Glasgow’s Scottish Dishy Delights
Glasgow’s Scottish Dishy Delights


The croutons add a nice crunch to the otherwise drinkable dish, and their mild saltiness compliments the strength of the soup’s flavor. There is a tasty hint of fish that is fragrant and slightly buttery. Potato cubes the size of finger joints lend a pleasant starchy bite to the soup, and the stringy leeks add a chewable texture that is quite enjoyable. The egg is a complete delight where it has been slow cooked to perfection with a rosy, runny yolk and creamy whites.

Cullen Skink slides down your throat like a dream, but can get a little rich if you go for more than 1 serving. Other recipes omit the egg and replace the leek with chopped onions, but it remains a “hearty fisherman’s soup”, according to Joanna Mathie’s Favourite Scottish Recipes.

Black Pudding

The famous Christmas pudding has appeared in countless festive images and stories, but the Scottish Black Pudding is truly something else. Small, black and looking relatively harmless, it separates into crumbs easily and tastes like a disturbing mystery. Its components are soft and mushy and the dish is strangely tasty with a vague resemblance to beans. It is extremely rich and bears almost no resemblance to the variety of dessert pudding that we are familiar with. What really is in Black Pudding varies with recipes, but its main ingredient is always a constant: congealed pig blood.
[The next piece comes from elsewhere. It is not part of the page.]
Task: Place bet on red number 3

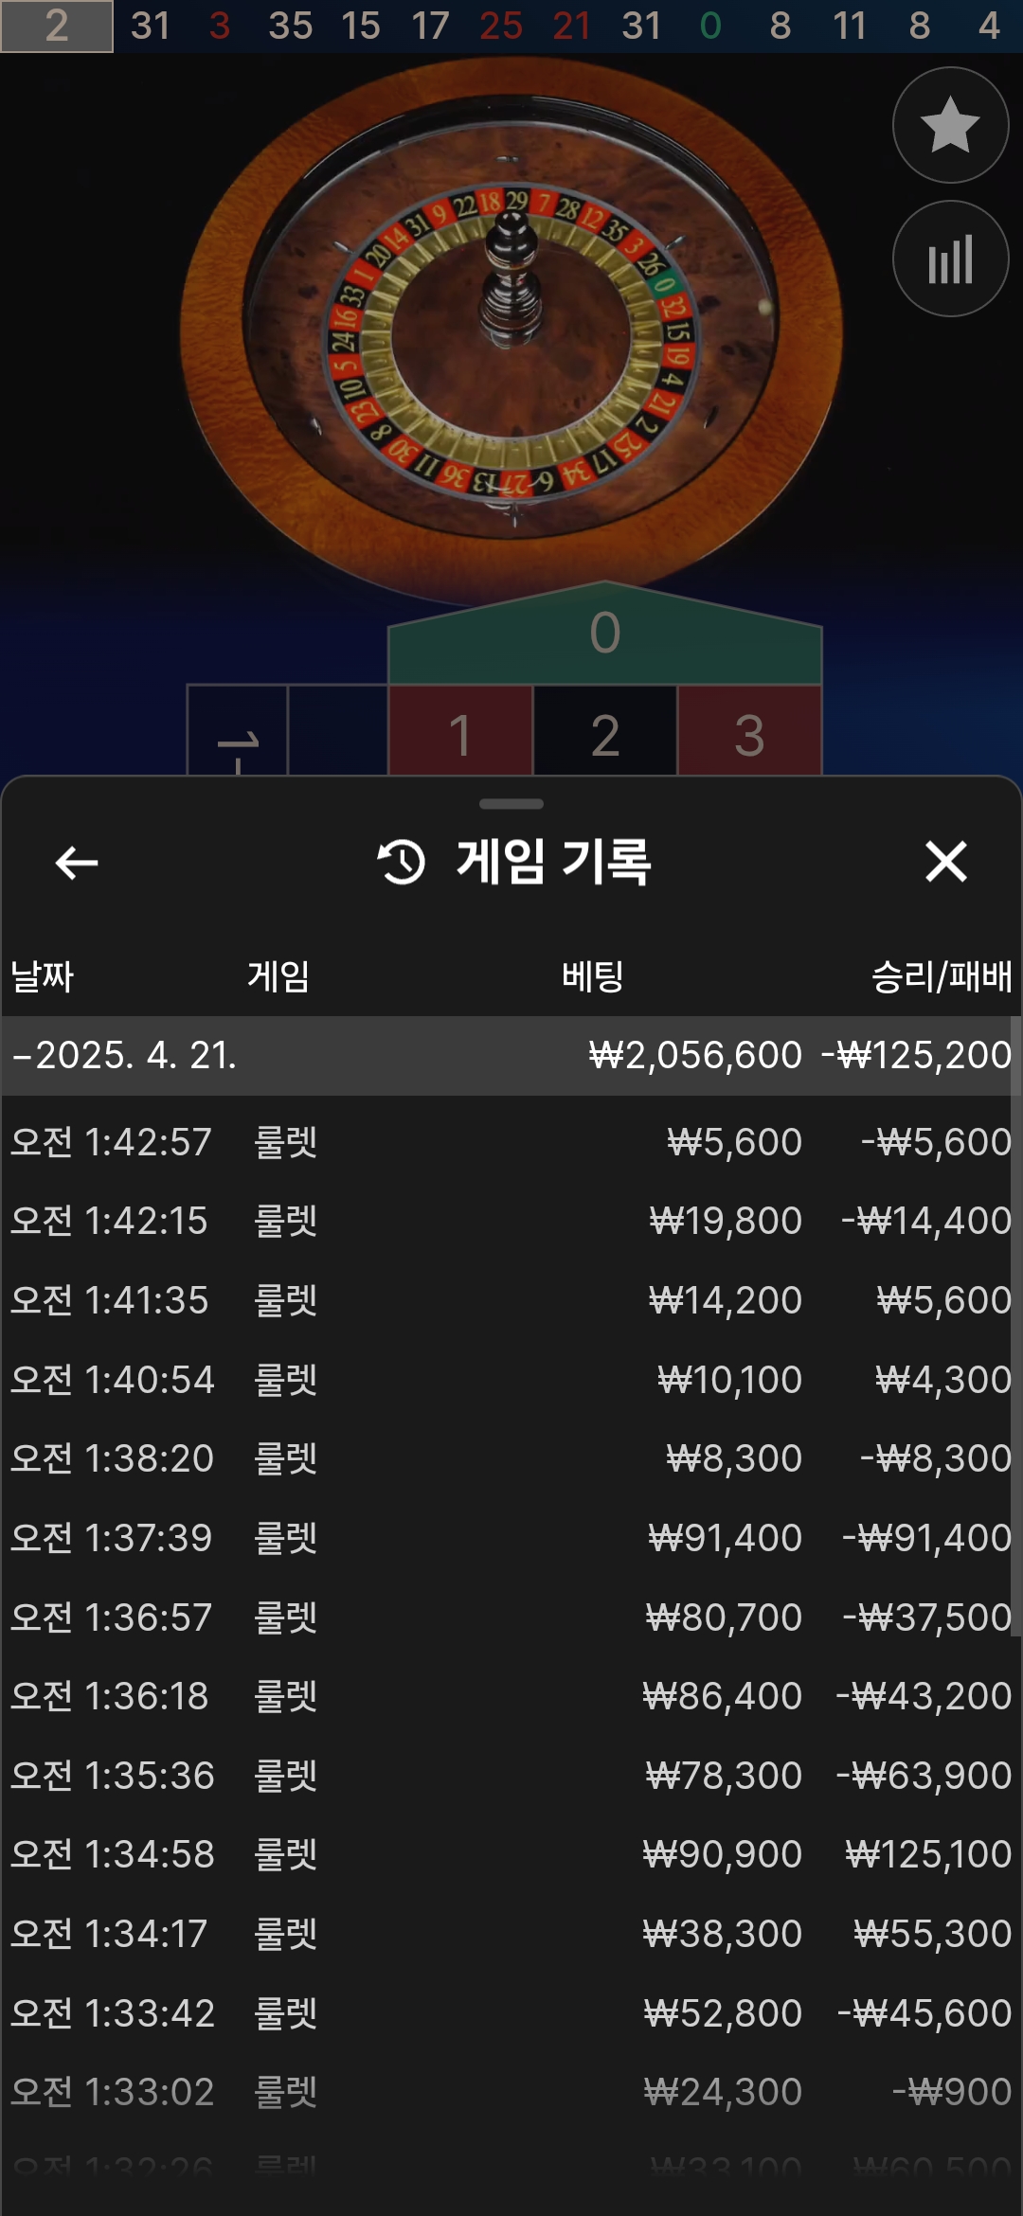Action: (x=749, y=731)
It is perhaps one of Scotland’s most well known dish thanks to national poet, Robert Burns’ poem, Address to Haggis.  Today, families in Scotland enjoy a supper of Haggis served with Neeps and Tatties (mashed turnip and potato) on Burns’ Night and on Hogmanay, the Scottish name for their New Year celebrations. Haggis is sticky, soft and paste-like with slightly chewy bits in between, and made out of sheep heart, liver and lungs. Cooked with herbs and spices, it tastes of meat, and may or may not carry the strong smell of lamb. Despite the fact that the dish comprises of offal, it is salty, sausage-like, and altogether rather acceptable. The Neeps and Tatties are creamy, warm and fragrant, adding a truly comforting side to the dish. The Neeps also lend a natural sweetness to the dish, and because both of them are mashed, the overall result is an easy to eat, balanced dish that is highly appropriate as comfort food.
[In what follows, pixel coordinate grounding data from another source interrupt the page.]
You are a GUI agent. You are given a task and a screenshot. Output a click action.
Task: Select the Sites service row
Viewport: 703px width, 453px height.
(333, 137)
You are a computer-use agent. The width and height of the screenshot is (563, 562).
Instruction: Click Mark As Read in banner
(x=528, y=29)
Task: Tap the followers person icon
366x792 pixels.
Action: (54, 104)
The Scots have a wry sense of humour, and the name Haggis may also refer to a mythical creature that has a home in the Kelvingrove museum as an exhibit, and is sold in gift shops as plush toys to unsuspecting tourists.

Full Scottish Breakfast

A full Scottish Breakfast is extremely hearty, filling, salty and altogether gut-busting. It comprises of a Lorne sausage- a square beef sausage the size of your palm, pork sausage packed tightly into a skin, scrambled eggs so soft they resemble tofu, the saltiest bacon you’ve ever tasted and the most amazing Tattie Scone that tastes like both fries and French toast at the same time. Scottish Breakfasts may also include Black Pudding, half a tomato and fried onions.
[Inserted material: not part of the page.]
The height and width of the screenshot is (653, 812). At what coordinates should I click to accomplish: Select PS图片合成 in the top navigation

Glasgow’s Scottish Dishy Delights
Glasgow’s Scottish Dishy Delights

The Lorne sausage is salty, tastes very much like luncheon meat and is quite tough to chew. Its counterpart, the pork sausage is also salty, chunky and tastes faintly of corn. Its browned sides are beautiful to look at, but the inside is surprisingly soft and mushy, although not unpleasantly so. However the (lethally) saltiest of the crew happens to be the bacon, which is not quite as crispy as we are used to, but more hard and meaty. The saving grace, however, are the scrambled eggs. Soft angels that are almost bland and tasteless, they balance out the dish with a texture that is absolutely heavenly. The Tattie Scones are also one of a kind: the unexpected taste-fusion of the 2 tastiest ways to prepare potatoes are one of the most delightful things you can have for breakfast.

Part of experiencing Scotland definitely lies in its unique cuisine. Although fast food and restaurants serving food from around the world are easily available, it is worth it to find and savour authentic Scottish recipes. Part of the fun is guessing the contents of the dish, which usually turn out to be harmless and delicious, although some food might require you to be a little more adventurous. As the Scots would say in Gaelic, an old language spoken in some parts of Scotland, Ith gu leòir! (Eat plenty!)